Dunross controlou-se, depois comprometeu o seu futuro.
— Amanhã ao anoitecer, em Lo Wu.
— O senhor garante pessoalmente que ele estará Iá?
— Garanto pessoalmente que fiz tudo o que estava ao meu alcance para persuadir as autoridades a soltarem-no.
— Isso não é a mesma coisa que dizer que o homem estará Iá. É?

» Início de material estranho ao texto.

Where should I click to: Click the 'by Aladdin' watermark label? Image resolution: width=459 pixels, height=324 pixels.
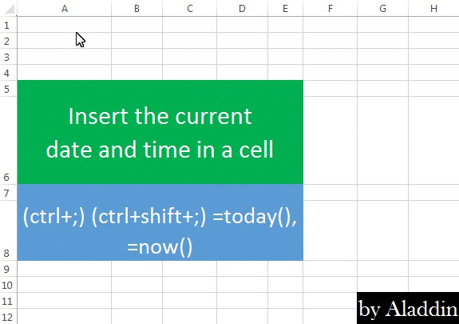click(x=408, y=308)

— Não. Mas estará. Tenho... — Dunross se interrompeu. Estava prestes a dizer "quase certeza", e então compreendeu que certamente fracassaria... não ousando dar a garantia, por saber que um fracasso comprometeria para sempre o seu prestígio, a sua credibilidade... mas lembrou-se de algo que Phillip Chen dissera sobre Tiptop precisar de alguma coisa para permutar, então, subitamente, viu uma abertura. — Ouça, sr. Tip — começou, seu súbito entusiasmo chegando quase a nauseá-lo. — Estamos numa época difícil. Os Velhos Amigos precisam dos Velhos Amigos como nunca antes. Particularmente, muito particularmente, soube que, nos dois últimos dias, a nossa Divisão Especial descobriu que há um aparelho de espionagem soviética aqui, de grande importância, secretíssimo, e o codinome da operação é Sevrin. O propósito da Sevrin é a destruição do elo do Reino Médio com o resto do mundo.